NLTK, Naive Bayes: why are some features NONE?


I am trying to implement a Naive Bayes with NLTK.

When I print out the most informative features, some of them are assigned "NONE". Why is that?

I am using the bag of words model: When I output the features, every feature is assigned true.

Whare does the NONE come from?

I read that

The feature value 'None' is reserved for unseen feature values;

here: http://www.nltk.org/_modules/nltk/classify/naivebayes.html

What does that mean?

from nltk.corpus.reader import CategorizedPlaintextCorpusReader
import nltk.classify.util
from nltk.classify import NaiveBayesClassifier
from nltk.corpus import movie_reviews
import nltk.data
from nltk.corpus import stopwords
import collections
from nltk.classify.util import accuracy
import itertools
from nltk.collocations import BigramCollocationFinder
from nltk.metrics import BigramAssocMeasures
import nltk.metrics

def bag_of_words(words):
    return dict([(word, True) for word in words])

def bag_of_words_not_in_set(words, badwords):
    return bag_of_words(set(words) - set(badwords))

def bag_of_words_without_stopwords(words):
    badwords = stopwords.words("german")
    return bag_of_words_not_in_set(words, badwords)

def label_feats_from_corpus(corp, feature_detector=bag_of_words_without_stopwords):
    label_feats = collections.defaultdict(list)
    for label in corp.categories():
        for fileid in corp.fileids(categories=[label]):
            feats = feature_detector(corp.words(fileids=[fileid]))
            label_feats[label].append(feats)
    return label_feats

def split_label_feats(lfeats, split=0.75):
    train_feats = []
    test_feats = []
    for label, feats in lfeats.items():
        cutoff = int(len(feats) * split)
        train_feats.extend([(feat, label) for feat in feats[:cutoff]])
        test_feats.extend([(feat, label) for feat in feats[cutoff:]])
    return train_feats, test_feats


reader = CategorizedPlaintextCorpusReader('D:/corpus/', r'.*\.txt', cat_pattern=r'(\w+)/*')

all_words = nltk.FreqDist(w.lower() for w in reader.words())

def bigram_word_feats(words, score_fn=BigramAssocMeasures.chi_sq, n=200):
    bigram_finder = BigramCollocationFinder.from_words(words)
    bigrams = bigram_finder.nbest(score_fn, n)
    return dict([(ngram, True) for ngram in itertools.chain(words, bigrams)])

bigrams = bigram_word_feats(reader.words());

lfeats = label_feats_from_corpus(reader)

train_feats, test_feats = split_label_feats(lfeats, split=0.75)
len(train_feats)
nb_classifier = NaiveBayesClassifier.train(train_feats)

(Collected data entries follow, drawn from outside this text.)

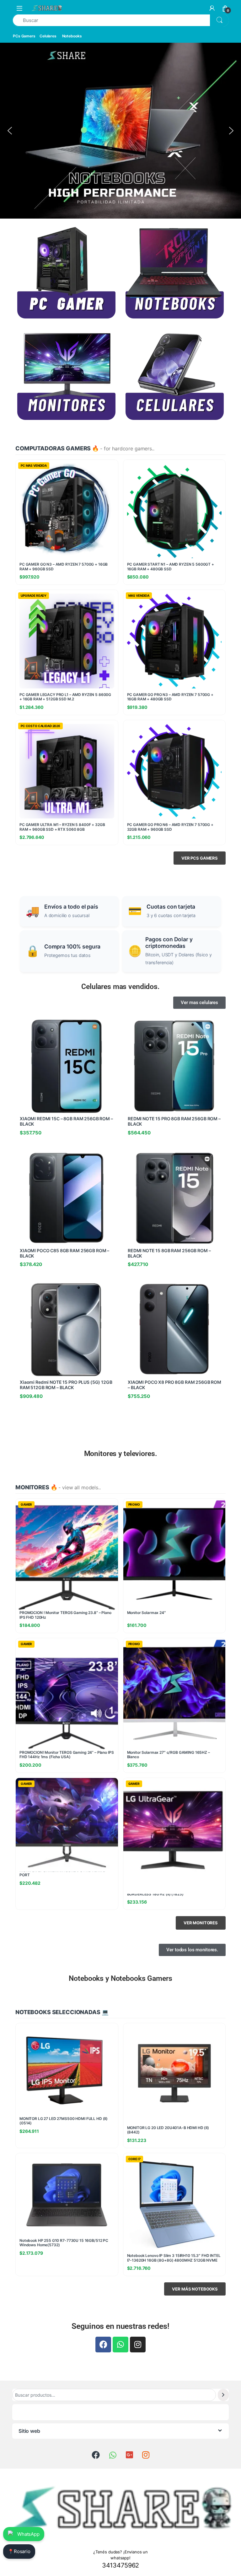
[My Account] (212, 8)
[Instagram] (138, 2344)
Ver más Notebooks (195, 2288)
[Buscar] (223, 2395)
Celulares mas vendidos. (120, 986)
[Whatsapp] (120, 2344)
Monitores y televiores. (120, 1453)
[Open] (19, 8)
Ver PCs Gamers (199, 858)
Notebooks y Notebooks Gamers (120, 1978)
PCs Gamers (24, 36)
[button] (10, 131)
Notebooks (72, 36)
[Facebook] (103, 2344)
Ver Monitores (201, 1922)
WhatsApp (28, 2534)
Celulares (48, 36)
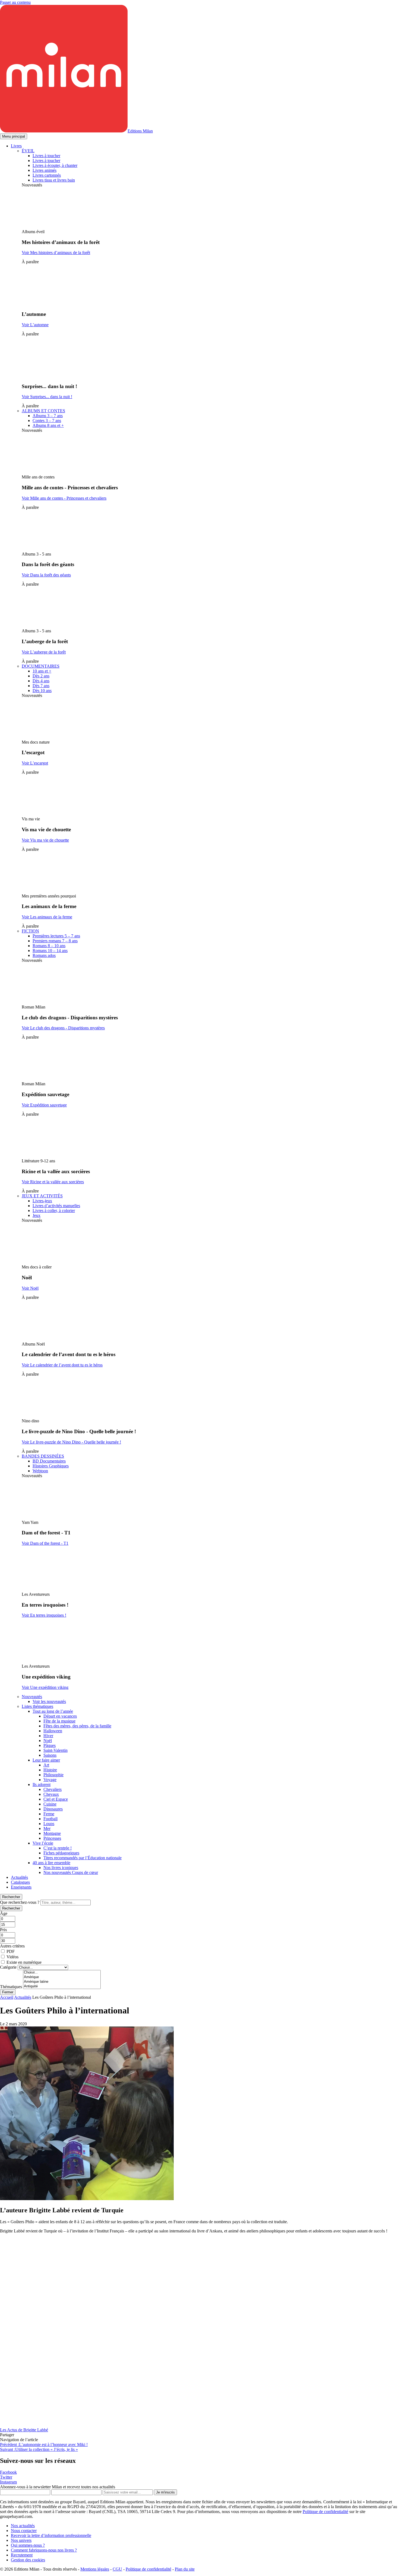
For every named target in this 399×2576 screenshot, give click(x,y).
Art (46, 1765)
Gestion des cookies (28, 2560)
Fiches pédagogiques (61, 1853)
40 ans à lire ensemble (51, 1862)
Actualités (19, 1877)
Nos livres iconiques (60, 1867)
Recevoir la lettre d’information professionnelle (51, 2535)
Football (50, 1818)
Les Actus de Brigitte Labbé (24, 2430)
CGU (117, 2569)
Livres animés (44, 170)
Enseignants (21, 1887)
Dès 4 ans (41, 680)
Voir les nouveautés (49, 1701)
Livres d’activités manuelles (56, 1205)
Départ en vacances (60, 1716)
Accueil (6, 1997)
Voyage (49, 1779)
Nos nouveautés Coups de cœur (70, 1872)
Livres (16, 146)
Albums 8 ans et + (48, 425)
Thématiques (11, 1986)
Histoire (50, 1770)
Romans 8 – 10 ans (49, 945)
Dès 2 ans (41, 676)
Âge (3, 1913)
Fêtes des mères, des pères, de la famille (77, 1726)
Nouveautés (32, 1696)
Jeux (36, 1215)
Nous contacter (24, 2530)
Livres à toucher (46, 155)
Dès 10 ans (42, 690)
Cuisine (49, 1804)
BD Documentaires (49, 1461)
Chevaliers (52, 1789)
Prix (3, 1929)
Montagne (52, 1833)
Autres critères (12, 1946)
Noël (47, 1740)
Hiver (48, 1735)
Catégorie (8, 1967)
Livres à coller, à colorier (54, 1210)
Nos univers (21, 2540)
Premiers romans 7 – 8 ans (55, 940)
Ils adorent (41, 1784)
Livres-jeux (42, 1200)
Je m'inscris (165, 2492)
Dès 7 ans (41, 685)
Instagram (8, 2482)
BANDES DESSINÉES (43, 1456)
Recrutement (22, 2555)
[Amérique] (61, 1977)
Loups (48, 1823)
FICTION (30, 931)
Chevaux (51, 1794)
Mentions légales (94, 2569)
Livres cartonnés (47, 175)
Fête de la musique (59, 1721)
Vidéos (12, 1957)
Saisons (49, 1755)
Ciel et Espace (55, 1799)
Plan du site (185, 2569)
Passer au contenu (15, 2)
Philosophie (53, 1774)
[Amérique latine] (61, 1981)
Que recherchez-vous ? (19, 1902)
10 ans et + (42, 671)
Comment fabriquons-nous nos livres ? (44, 2550)
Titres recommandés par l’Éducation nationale (82, 1857)
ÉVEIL (28, 150)
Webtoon (40, 1470)
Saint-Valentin (55, 1750)
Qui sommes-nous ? (28, 2545)
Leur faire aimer (46, 1760)
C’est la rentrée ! (57, 1848)
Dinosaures (53, 1809)
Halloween (52, 1730)
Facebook (8, 2472)
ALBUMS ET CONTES (43, 410)
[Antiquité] (61, 1986)
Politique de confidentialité (325, 2511)
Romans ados (44, 955)
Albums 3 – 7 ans (48, 415)
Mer (46, 1828)
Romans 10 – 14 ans (50, 950)
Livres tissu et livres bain (54, 180)
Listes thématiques (37, 1706)
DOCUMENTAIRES (40, 666)
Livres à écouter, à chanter (55, 165)
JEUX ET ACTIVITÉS (42, 1196)
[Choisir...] (61, 1972)
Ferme (48, 1814)
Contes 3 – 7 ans (47, 420)
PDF (11, 1951)
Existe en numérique (24, 1962)
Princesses (52, 1838)
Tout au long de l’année (53, 1711)
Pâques (49, 1745)
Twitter (6, 2477)
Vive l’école (43, 1843)
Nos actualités (23, 2525)
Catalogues (20, 1882)
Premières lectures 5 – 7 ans (56, 936)
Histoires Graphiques (51, 1466)
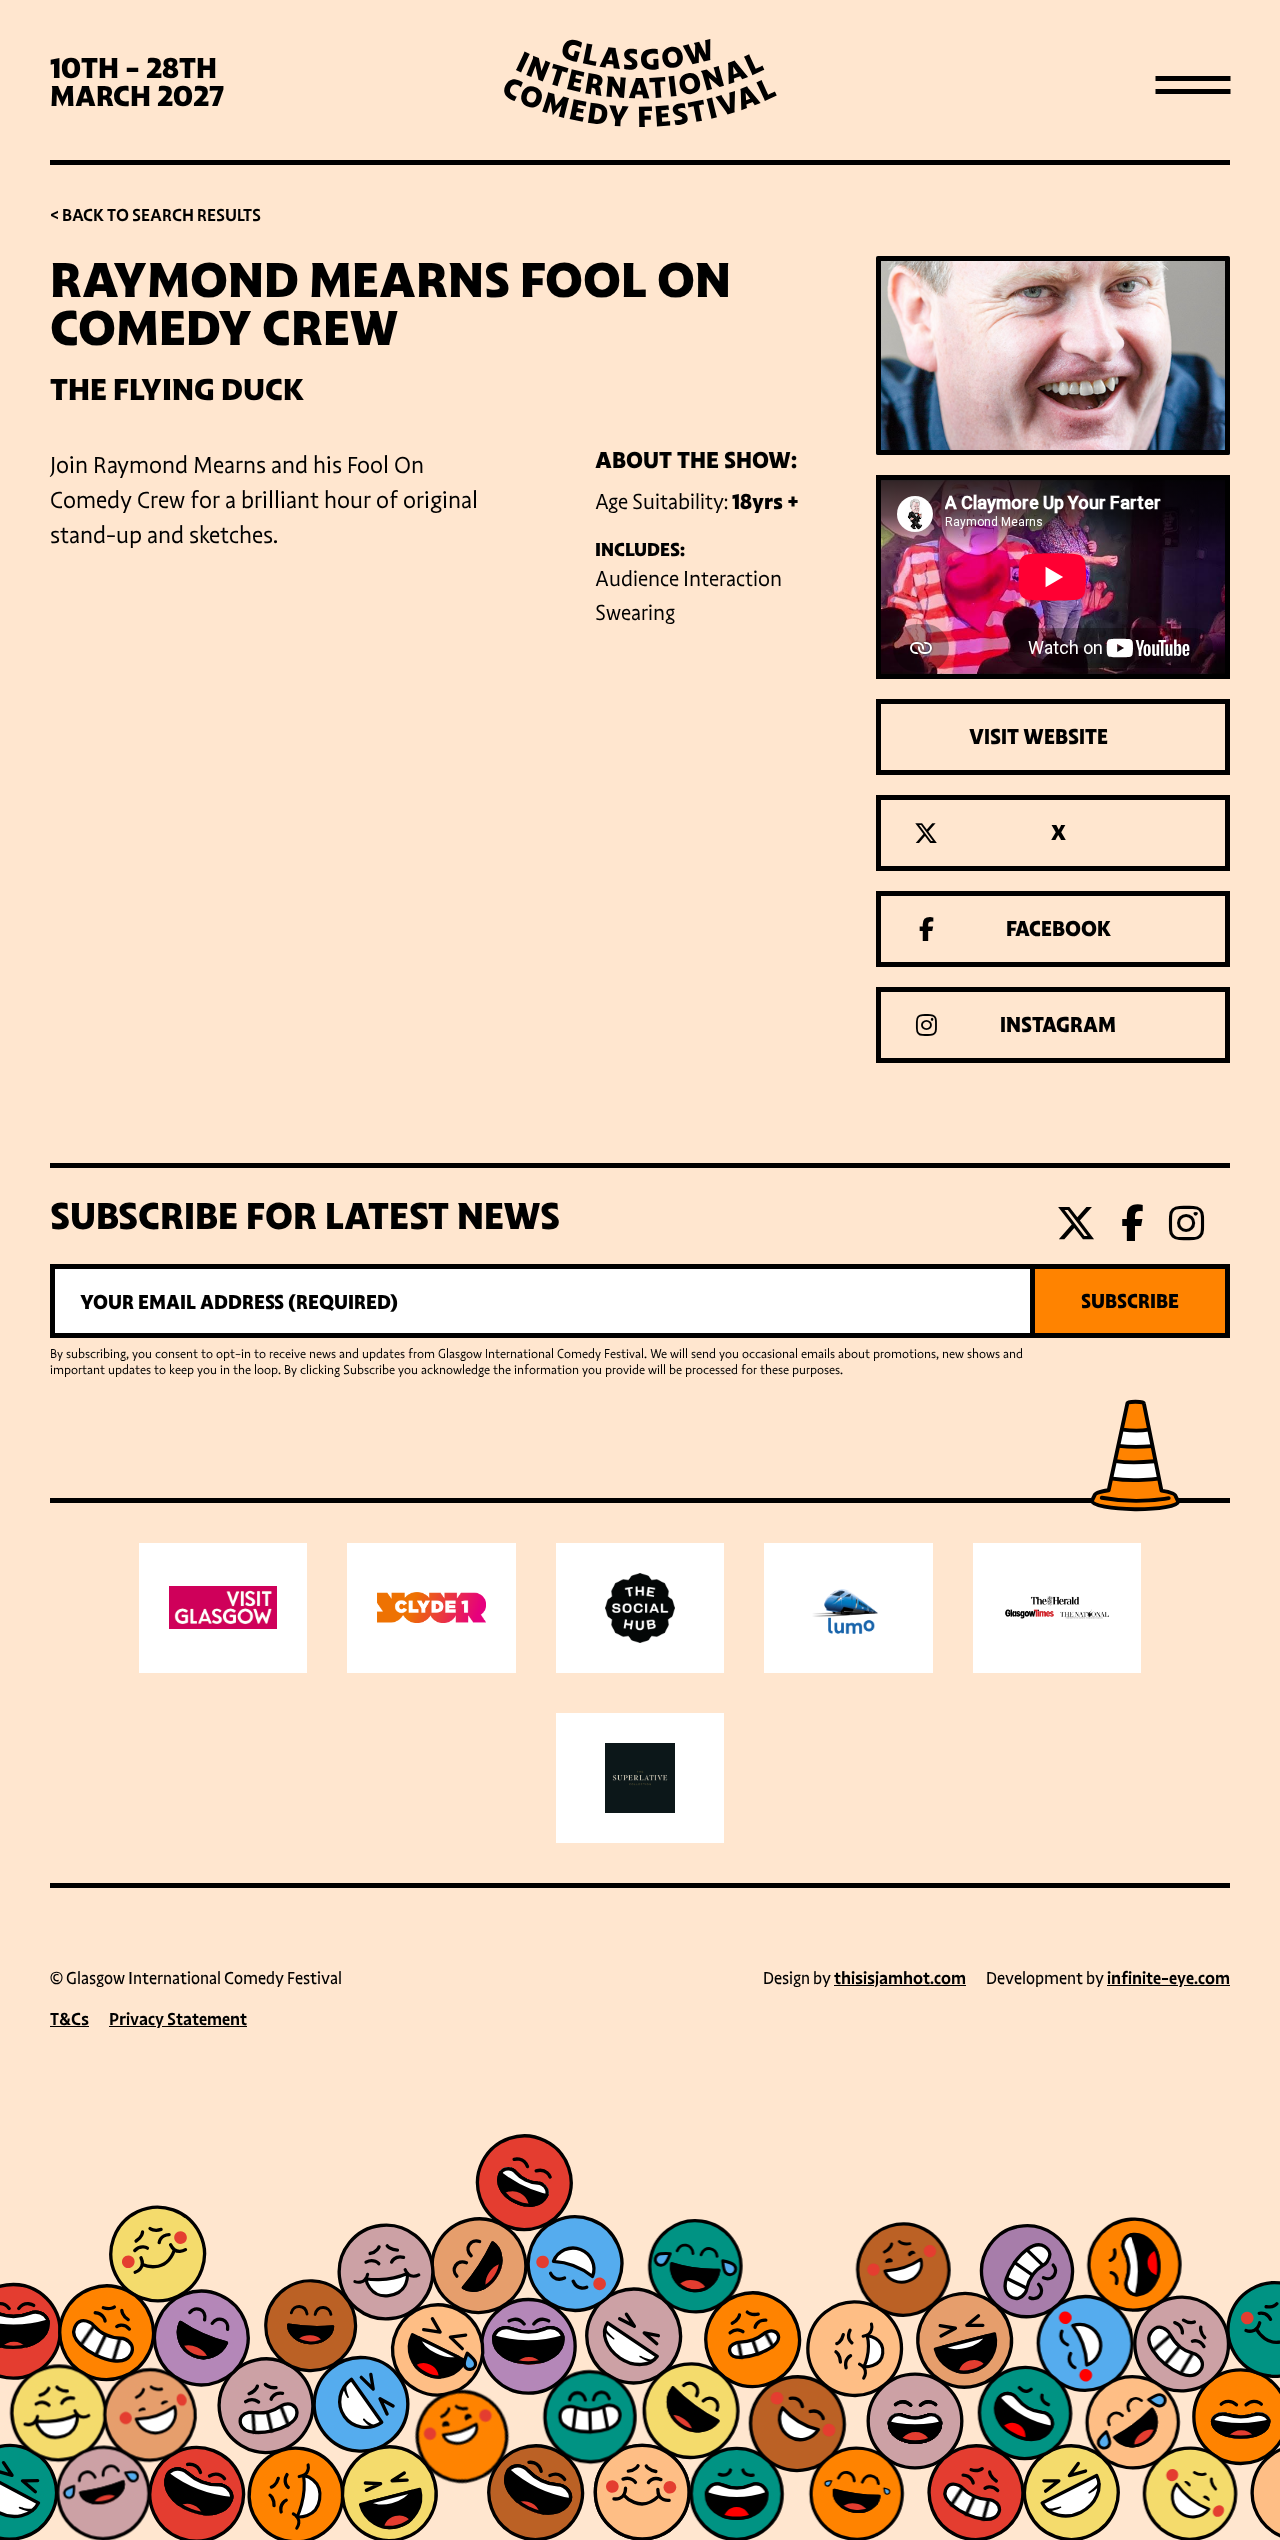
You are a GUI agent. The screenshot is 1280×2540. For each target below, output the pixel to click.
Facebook (1058, 929)
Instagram (1058, 1025)
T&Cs (69, 2019)
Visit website (1038, 737)
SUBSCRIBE (1130, 1301)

print("------------------------")
acc = accuracy(nb_classifier, test_feats)
print(acc)
print("------------------------")
feats = nb_classifier.most_informative_features(n=25)
for feat in feats:
    print(feat) # some are NONE

print("------------------------")
nb_classifier.show_most_informative_features(n=25) # some are NONE

Solution

  • I think the full docstring for the NaiveBayesClassifier class explains:

    If the classifier encounters an input with a feature that has never been seen with any label, then rather than assigning a probability of 0 to all labels, it will ignore that feature.

    The feature value 'None' is reserved for unseen feature values; you generally should not use 'None' as a feature value for one of your own features.

    If your data contain a feature that was never associated with a label, the value of that feature will be None. Suppose you train a classifier with features W, X, and then classify something with features W, X, Z. The value None will be used for feature Z because that feature was never seen in training.

    Further Explanation:

    Seeing None does not surprise me because language data are sparse. In a corpus of movie reviews, there will be words that only appear in 1 or 2 documents. For example, an actor's name or word from the title might only appear in 1 review.

    Removing frequent (stop) and infrequent words from a corpus prior to analysis is common. For their topic model of Science, Blei and Lafferty (2007) write: "The total vocabulary size in this collection is 375,144 terms. We trim the 356,195 terms that occurred fewer than 70 times as well as 296 stop words."